I missed this the first time around, but the kind of damage/distortion that you're discussing is inevitable because you're resampling your grid of point-sampled data during every conversion. That means that one point in the input image samples to somewhere between zero and many points in the output image. If you save in a lossy image format such as JPEG, then things get even worse because those pixels are further mangled during the processing steps.
The only way I know of to reduce total artifacts (and Naima alluded to in the next post) is to convert your explicit RGBA (or altitude for height fields) with implicit UV coordinate representation that you get in an image into an explicit UVX representation (X is RGBA or altitude in this case). There aren't a lot of tools available to work with lists of explicit points like this because an ideal representation would look a lot like a gaussian splat representation (the final image color is sampled from the UVX point cloud with a size determined by the local sparsity of the desired output area).

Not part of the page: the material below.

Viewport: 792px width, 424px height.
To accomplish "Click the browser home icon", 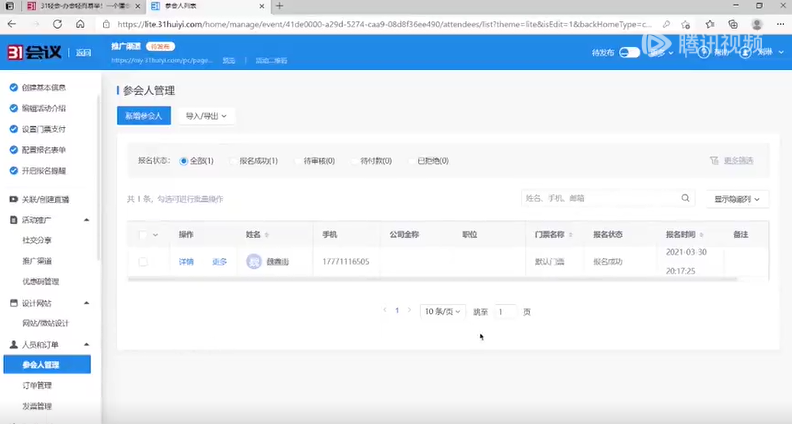I will coord(81,23).
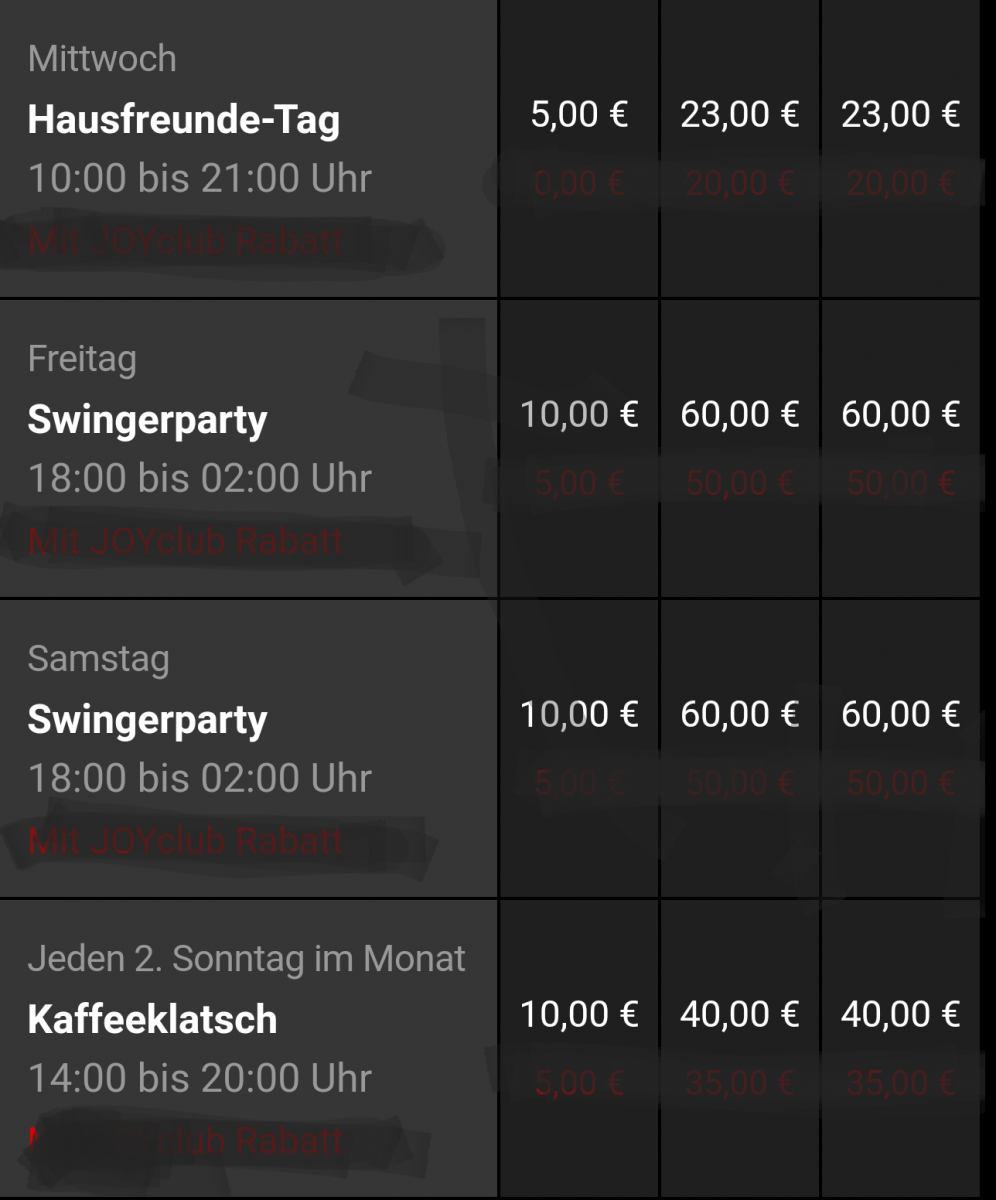Open the Freitag Swingerparty title

click(147, 420)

One kind of representation that has tooling that _is_ widely available, though, is vector representations. Converting your input into a vector representation gives you something that QGIS can convert between projections without a huge loss in fidelity. There will inevitably be some losses due to numeric precision, but it is usually very much smaller than the losses due to raster grid conversions. If you are willing to keep your data in a UVX (or lat,lon,{data}) representation very early on and only go raster at the very last conversion for tools like Photoshop, then you'll get much better results than trying to keep everything raster all of the time.

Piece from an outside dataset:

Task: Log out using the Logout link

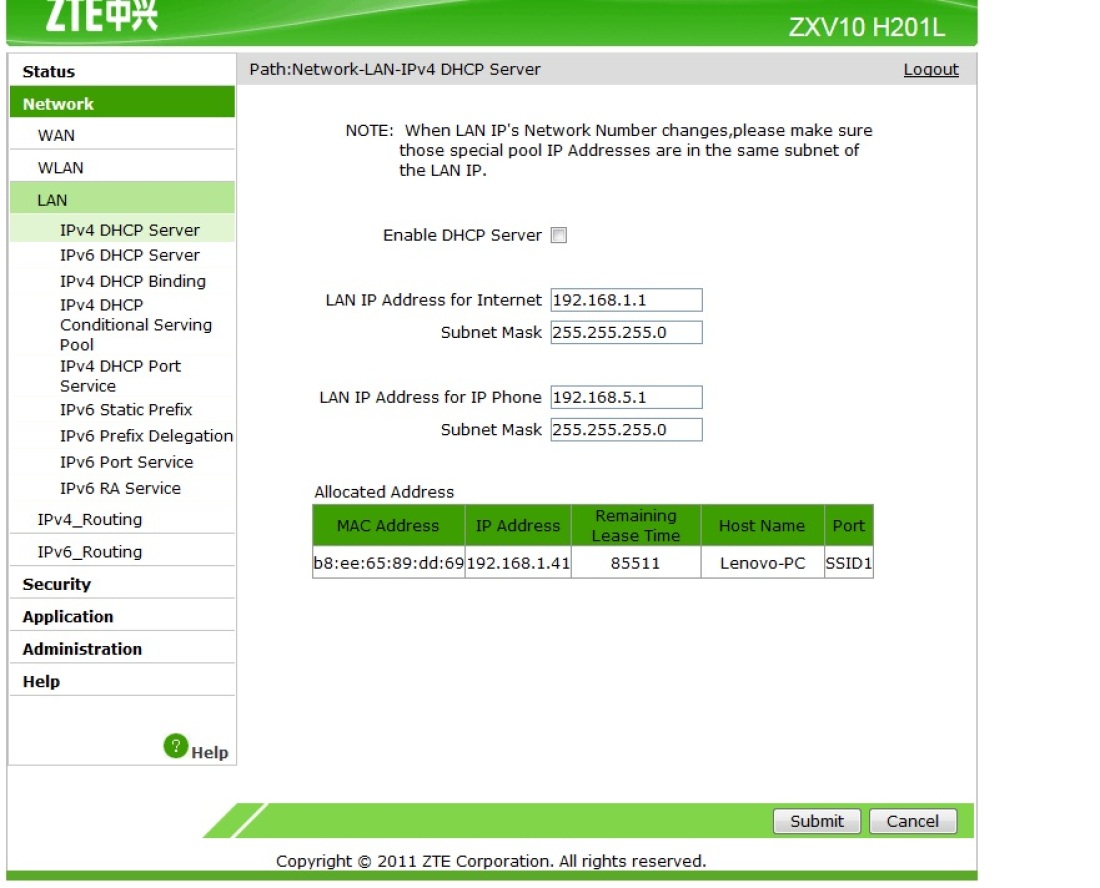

Going to a vector format requires that you convert your raster inputs to vector representations. There will be unavoidable losses from the vectorizer, but they are much better than they used to be. However, if you're working from a highly-detailed raster image (e.g. a lighted image of mountain ranges) then you may get lots and lots of tiny polygons that may translate to ugly slivers in different projections. The storage requirements for a vector representation may increase in that case (lots of tiny polygons) as well. The best case for a vector representation is things like continental outlines and relatively few altitude contours (or detail polygons).